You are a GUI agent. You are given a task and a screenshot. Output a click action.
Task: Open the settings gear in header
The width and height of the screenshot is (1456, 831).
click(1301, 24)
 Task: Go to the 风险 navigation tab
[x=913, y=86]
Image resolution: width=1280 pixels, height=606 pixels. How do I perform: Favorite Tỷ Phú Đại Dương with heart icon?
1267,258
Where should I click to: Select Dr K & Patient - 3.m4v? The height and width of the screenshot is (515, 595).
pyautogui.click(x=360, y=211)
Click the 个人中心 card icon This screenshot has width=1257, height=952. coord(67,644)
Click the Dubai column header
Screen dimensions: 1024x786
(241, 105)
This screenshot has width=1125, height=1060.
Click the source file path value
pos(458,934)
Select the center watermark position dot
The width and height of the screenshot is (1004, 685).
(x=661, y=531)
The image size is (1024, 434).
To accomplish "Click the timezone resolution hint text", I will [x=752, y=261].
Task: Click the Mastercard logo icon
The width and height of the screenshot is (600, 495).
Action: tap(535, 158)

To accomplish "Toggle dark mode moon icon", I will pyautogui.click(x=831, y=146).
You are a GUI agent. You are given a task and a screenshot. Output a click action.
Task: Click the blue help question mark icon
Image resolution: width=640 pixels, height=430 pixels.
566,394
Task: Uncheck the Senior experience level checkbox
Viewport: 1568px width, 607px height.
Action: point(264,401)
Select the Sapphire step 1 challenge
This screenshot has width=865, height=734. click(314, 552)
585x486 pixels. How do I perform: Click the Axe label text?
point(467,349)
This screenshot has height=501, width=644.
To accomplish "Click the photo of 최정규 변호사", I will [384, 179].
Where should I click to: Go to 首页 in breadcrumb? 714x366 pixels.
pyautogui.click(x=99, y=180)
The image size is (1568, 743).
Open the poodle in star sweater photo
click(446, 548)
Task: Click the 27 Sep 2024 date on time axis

## WHAT YOU NEED TO DO
From the first line to the last, transcribe the data exactly.

## SOLUTION FOR THIS TASK
You are a GUI agent. You are given a task and a screenshot. Output a click action.
Task: Open the settings gear in header
The width and height of the screenshot is (1456, 831).
click(1301, 24)
 Task: Go to the 风险 navigation tab
[x=913, y=86]
Image resolution: width=1280 pixels, height=606 pixels. How do I perform: Favorite Tỷ Phú Đại Dương with heart icon?
1267,258
Where should I click to: Select Dr K & Patient - 3.m4v? The height and width of the screenshot is (515, 595).
pyautogui.click(x=360, y=211)
Click the 个人中心 card icon This screenshot has width=1257, height=952. coord(67,644)
Click the Dubai column header
Screen dimensions: 1024x786
(241, 105)
This screenshot has width=1125, height=1060.
Click the source file path value
pos(458,934)
Select the center watermark position dot
The width and height of the screenshot is (1004, 685).
(x=661, y=531)
The image size is (1024, 434).
To accomplish "Click the timezone resolution hint text", I will [x=752, y=261].
Task: Click the Mastercard logo icon
The width and height of the screenshot is (600, 495).
Action: tap(535, 158)

To accomplish "Toggle dark mode moon icon", I will pyautogui.click(x=831, y=146).
You are a GUI agent. You are given a task and a screenshot. Output a click action.
Task: Click the blue help question mark icon
Image resolution: width=640 pixels, height=430 pixels.
566,394
Task: Uncheck the Senior experience level checkbox
Viewport: 1568px width, 607px height.
Action: point(264,401)
Select the Sapphire step 1 challenge
This screenshot has width=865, height=734. click(314, 552)
585x486 pixels. How do I perform: Click the Axe label text?
point(467,349)
This screenshot has height=501, width=644.
To accomplish "Click the photo of 최정규 변호사", I will [384, 179].
Where should I click to: Go to 首页 in breadcrumb? 714x366 pixels.
pyautogui.click(x=99, y=180)
The image size is (1568, 743).
Open the poodle in star sweater photo
click(446, 548)
Task: Click the 27 Sep 2024 date on time axis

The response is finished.